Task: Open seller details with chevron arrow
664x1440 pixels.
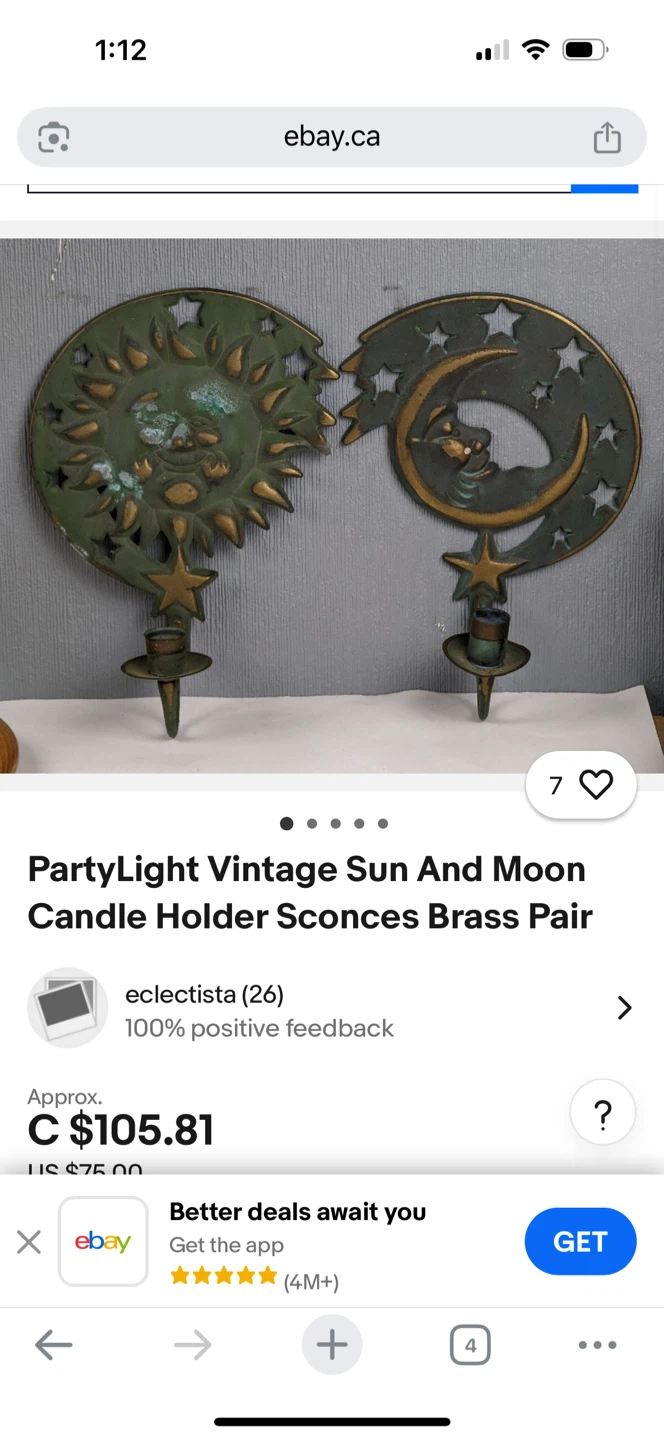Action: [625, 1008]
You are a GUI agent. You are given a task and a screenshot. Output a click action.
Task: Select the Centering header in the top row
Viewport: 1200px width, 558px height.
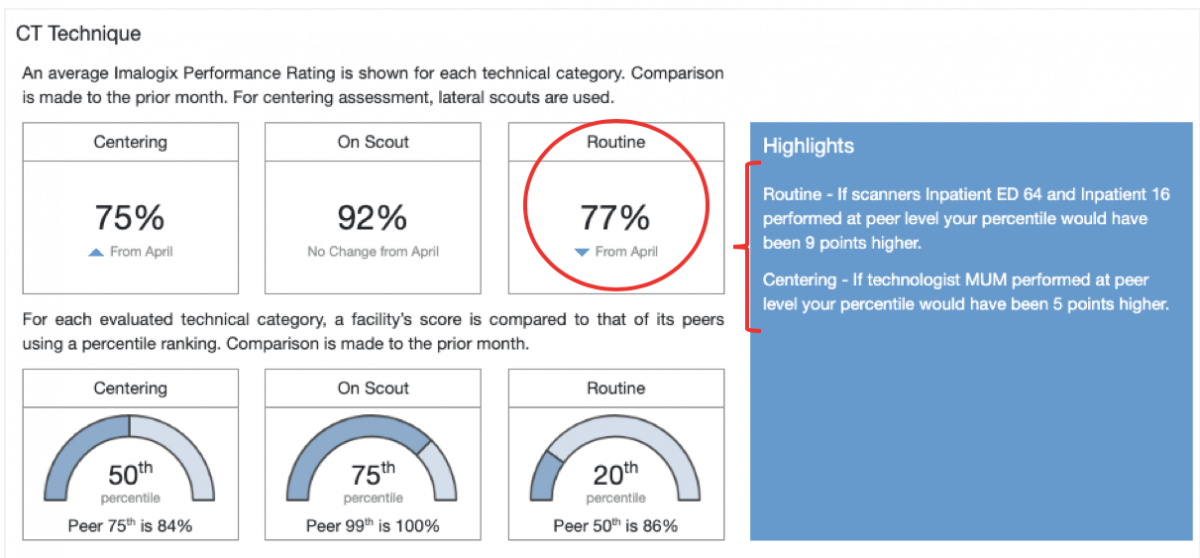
---*---
Your task. Pictures stay out; everything else in the records above gets copied exactly.

Answer below.
Task: Open seller details with chevron arrow
664x1440 pixels.
Action: [625, 1008]
You are a GUI agent. You are given a task and a screenshot. Output a click action.
Task: Select the Centering header in the top row
Viewport: 1200px width, 558px height.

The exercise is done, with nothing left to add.